Artist : Ruth Ewan
Title : The Glasgow Schools
Date(s) : 2012
Material : Installation shot
Website : www.glasgowinternational.org
Credit : Image and material courtesy of Ruth Ewan. Photo by Alan Dimmick.
Ruth Ewan, The Glasgow Schools, review by Amy Budd
Bolstered by the city’s history as a Labour Party stronghold, Glasgow became a prominent centre for Proletariat, Socialist Sunday and Socialist Fellowship Schools from the late Victorian period to the early 1980s, teaching a spectrum of left-wing ideologies to children and young adults on a weekly basis. Established in protest to the middle-class values and politically anodyne teachings of Christian Sunday Schools, these radical, yet largely unknown alternative educational organisations provide Ruth Ewan with the basis of her exhibition The Glasgow Schools, in which the artist brings together ephemera from this political pedagogical movement for the first time.
Housed in the Scotland Street School Museum on Glasgow’s industrial South Side, curators Kitty Anderson and Siobhan Carroll succeed in bringing Ewan’s recuperative archival project into the wider context of the city’s educational history. Here, Ewan recounts the story of The Glasgow Schools through archival material relating to the movement displayed across a series of vitrines.
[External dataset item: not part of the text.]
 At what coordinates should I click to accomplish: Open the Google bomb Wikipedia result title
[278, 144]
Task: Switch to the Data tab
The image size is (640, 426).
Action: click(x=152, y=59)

Promotional paper flyers ask in bold typeface ‘Have you Children? Do you want them to Love Peace - Hate War?’ adjacent to wobbly felt-tip pen drawings of animals on children’s Socialist Greeting Cards. Elsewhere yellowing books of handwritten minutes attest to “the serious business of the adult movement” rehearsed by adolescent members at weekly meetings, while jolly photographs of children and adults on day trips to local attractions and marching at May Day rallies speak of leisurely activity mixed with political militancy.
Documenting both social activity and Socialist governance, these ephemeral archival fragments hold more weight as well-loved mementos of remembrance than objects of crucial historical importance. Yet the overall exhibition tone and archival content remains consistently political, absorbed by the Socialist Sunday School doctrine to supply the Socialist movement with “fearless, capable, and conscientious thinkers”, emphasised by Edwardian copies of The Child’s Socialist Reader and a version of the Socialist Fellowship Precepts and Declaration Card encased under glass. Ewan hints towards her own interest in the social-political influence of music through the inclusion of Socialist Sunday School songbooks, folding open a piano score of The Internationale, one of many ‘hymns’ sung by members. However, rather than operating as material for revival and re-enactment, music in this instance is presented as a curious item for display.
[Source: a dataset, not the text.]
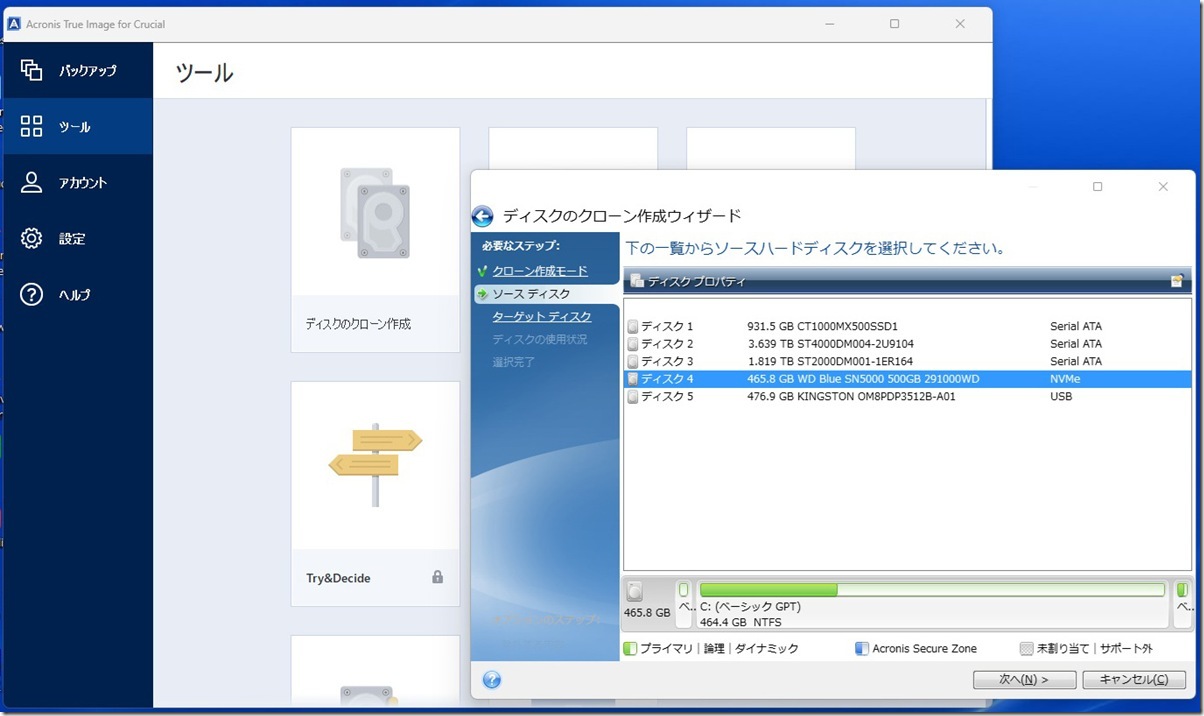
Task: Open the ディスクのクローン作成 tool card
Action: click(375, 230)
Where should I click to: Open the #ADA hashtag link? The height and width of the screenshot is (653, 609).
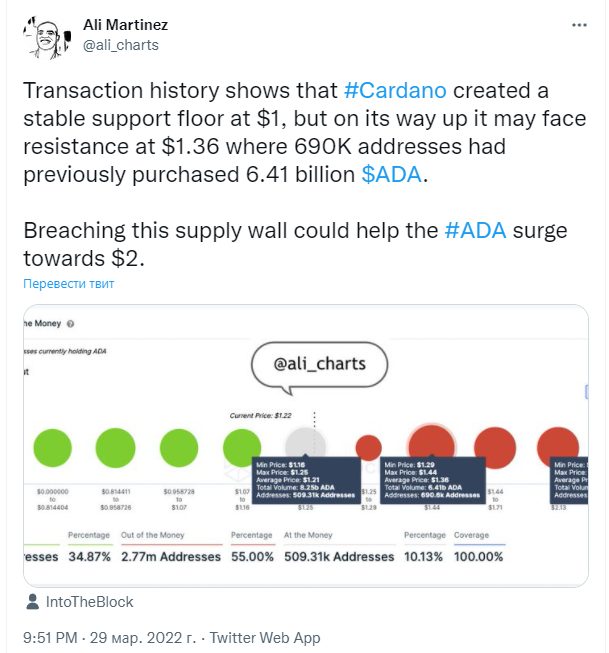pos(475,230)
Indeed, Ewan treads lightly on the history revealed through The Glasgow Schools, relying primarily upon academic modes of display than her own slight aesthetic interventions to convey the narrative and impact of these alternative organisations. Like previous projects, Ewan’s own engagement materialises through a predominantly print-based output, with the artist producing a pamphlet on The Glasgow Schools in addition to posters appropriating Socialist slogans. Imitating the graphic design of the period, one reads ‘Ours is the World Despite All’, with a texture so authentic it risks becoming indistinguishable from original documents exhibited in the room. Her final contribution is a documentary film screened on a monitor within the space. Hastily edited with jump cuts and shaky camera work, Ewan interviews former members of the movement to introduce a subjective voice to the project. First-hand accounts are spliced with archival footage, enabling testimonials of the legacy of a proletariat public education to emerge.
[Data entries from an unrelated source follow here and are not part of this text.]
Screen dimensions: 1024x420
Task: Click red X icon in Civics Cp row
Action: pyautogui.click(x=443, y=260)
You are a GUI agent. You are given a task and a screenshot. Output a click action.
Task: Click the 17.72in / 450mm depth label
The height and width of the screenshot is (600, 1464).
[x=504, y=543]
Having never experienced the “imagining of an alternative society” through receiving a Socialist Sunday School education, as conceded in her pamphlet preface, Ewan recedes from view in order to allow other voices to be heard. Yet while previous projects have touched on similarly sensitive political histories with a greater revivalist sprit, The Glasgow Schools in general, although relatively objective, speaks of an urgency to re-evaluate significant moments in British political history by recalling Olivia Plender’s recuperation of the Kindred Kibbo Kift in her piece for the Tate Triennial 2009, Machine Shall Be the Slave of Man, but We Will Not Slave for the Machine (2008). As a similar attempt to restore interest in an anti-militaristic and non-denominational youth movement, Plender’s installation resonates here. Yet in spite of waning interest in the Socialist movement, these ‘Glasgow Schools’ foregrounded a type of secular, anti-militaristic pedagogy in culture was totally embedded - an aspect which Ewan recognises as unique, and continues to tease out through both her interviews with former members and the paper-trail of archival documents detailing painting classes, field trips, music recitals and theatrical staging. Above all, it is this progressive objective, supported by Socialist educational guidelines outlining gender equality and inciting youth to ‘resist oppression’, that makes this radical political movement a compelling subject for retrospective review.